I can't stress that last part enough.
 
money quote:

And because these companies employ half of the nation’s work force, this credit expansion will translate into real employment gains.

“The depression in small businesses explains pretty much everything in the weakness of this cycle,” Mr. Shepherdson said. “I reckon in the last cycle they accounted for two-thirds of all new job creation. Not only are they big, they are better job-creation engines than big companies, which are more inclined to do their new hiring offshore.”


However optimistic we may want be having reached bottom and returned to positive growth doesn't automatically mean that growth will assume a pace anywhere near 4-6 billion/week in money supply expansion.

It may happen, it may not.
 
I think one of the external bubbles will pop and at least partially derail this process.
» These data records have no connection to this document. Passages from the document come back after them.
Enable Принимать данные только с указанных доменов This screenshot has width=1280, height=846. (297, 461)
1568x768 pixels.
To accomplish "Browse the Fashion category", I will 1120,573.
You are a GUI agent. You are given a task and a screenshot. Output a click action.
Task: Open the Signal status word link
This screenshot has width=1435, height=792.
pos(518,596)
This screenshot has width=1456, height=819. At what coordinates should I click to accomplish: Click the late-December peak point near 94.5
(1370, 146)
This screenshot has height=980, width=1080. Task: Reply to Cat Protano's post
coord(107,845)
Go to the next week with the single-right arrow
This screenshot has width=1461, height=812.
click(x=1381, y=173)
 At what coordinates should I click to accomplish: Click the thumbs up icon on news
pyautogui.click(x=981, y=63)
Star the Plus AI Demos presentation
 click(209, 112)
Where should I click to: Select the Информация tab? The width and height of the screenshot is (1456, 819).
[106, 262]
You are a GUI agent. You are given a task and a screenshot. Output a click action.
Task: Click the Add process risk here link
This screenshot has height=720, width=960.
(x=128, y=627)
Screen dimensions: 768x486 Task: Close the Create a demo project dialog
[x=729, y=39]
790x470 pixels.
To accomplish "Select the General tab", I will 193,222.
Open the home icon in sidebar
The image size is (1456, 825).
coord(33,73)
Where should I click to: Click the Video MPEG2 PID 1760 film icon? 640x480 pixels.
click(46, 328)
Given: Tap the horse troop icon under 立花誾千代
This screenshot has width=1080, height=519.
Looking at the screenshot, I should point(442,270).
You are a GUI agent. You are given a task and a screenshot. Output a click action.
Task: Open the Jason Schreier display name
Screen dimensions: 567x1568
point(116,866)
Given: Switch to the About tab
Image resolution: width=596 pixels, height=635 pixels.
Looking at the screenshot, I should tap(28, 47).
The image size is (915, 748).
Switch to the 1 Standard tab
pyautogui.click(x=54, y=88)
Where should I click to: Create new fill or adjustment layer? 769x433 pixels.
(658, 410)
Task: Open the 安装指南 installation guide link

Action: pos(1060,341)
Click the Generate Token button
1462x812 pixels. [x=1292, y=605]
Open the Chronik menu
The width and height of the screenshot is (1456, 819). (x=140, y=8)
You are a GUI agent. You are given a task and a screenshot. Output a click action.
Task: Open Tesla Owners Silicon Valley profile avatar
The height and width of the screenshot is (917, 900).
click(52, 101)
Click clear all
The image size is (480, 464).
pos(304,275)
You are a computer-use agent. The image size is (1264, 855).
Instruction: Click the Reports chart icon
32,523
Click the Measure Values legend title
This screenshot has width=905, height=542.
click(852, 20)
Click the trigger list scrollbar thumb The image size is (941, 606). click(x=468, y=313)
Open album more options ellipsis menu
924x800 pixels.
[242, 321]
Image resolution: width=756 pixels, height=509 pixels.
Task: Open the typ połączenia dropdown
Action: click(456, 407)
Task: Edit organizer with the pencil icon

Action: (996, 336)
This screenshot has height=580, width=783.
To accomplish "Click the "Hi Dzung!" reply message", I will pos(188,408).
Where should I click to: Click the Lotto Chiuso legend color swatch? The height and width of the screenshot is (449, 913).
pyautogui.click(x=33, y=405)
The upper half and especially the upper quarter of incomes in the US have been in a bubble economy for 30-40 years. There are growing numbers of former billionaires and millionaires in IT and the financial sector but the shake out is nowhere close to finished. Even though the US has been less affected by automation, demography and silly financial games than most of the world (Canada which is highly dependent on the US and New Zealand [so small that correctly spelling its name triggers the board's spell check] are minor exceptions to that rule.) this is not enough. The US is in for at least a decade of rolling corrections.
 
I think one of the external bubbles will pop and at least partially derail this process........ The US is in for at least a decade of rolling corrections.

Those are my thoughts too, but you never know. Like you said we already sustained 30-40 years of bubble economy, and that may be an understatement. In 100 years historians may look back on this era and reflect that our entire global economy has been nothing but a bubble since the industrial revolution began.

How can "growth" be an industry?

If that is true, then we have no option but to reinflate new bubbles or die.
 
I think one of the external bubbles will pop and at least partially derail this process........ The US is in for at least a decade of rolling corrections.

Those are my thoughts too, but you never know. Like you said we already sustained 30-40 years of bubble economy, and that may be an understatement. In 100 years historians may look back on this era and reflect that our entire global economy has been nothing but a bubble since the industrial revolution began.

How can "growth" be an industry?

If that is true, then we have no option but to reinflate new bubbles or die.
Good point about the industrial revolution and there is the strong possibility that we are at or near the peak of the product life cycle for the industrial revolution. New products at lower (real) prices but not creating net new jobs is becoming a common problem that will become the rule rather than the exception in the future.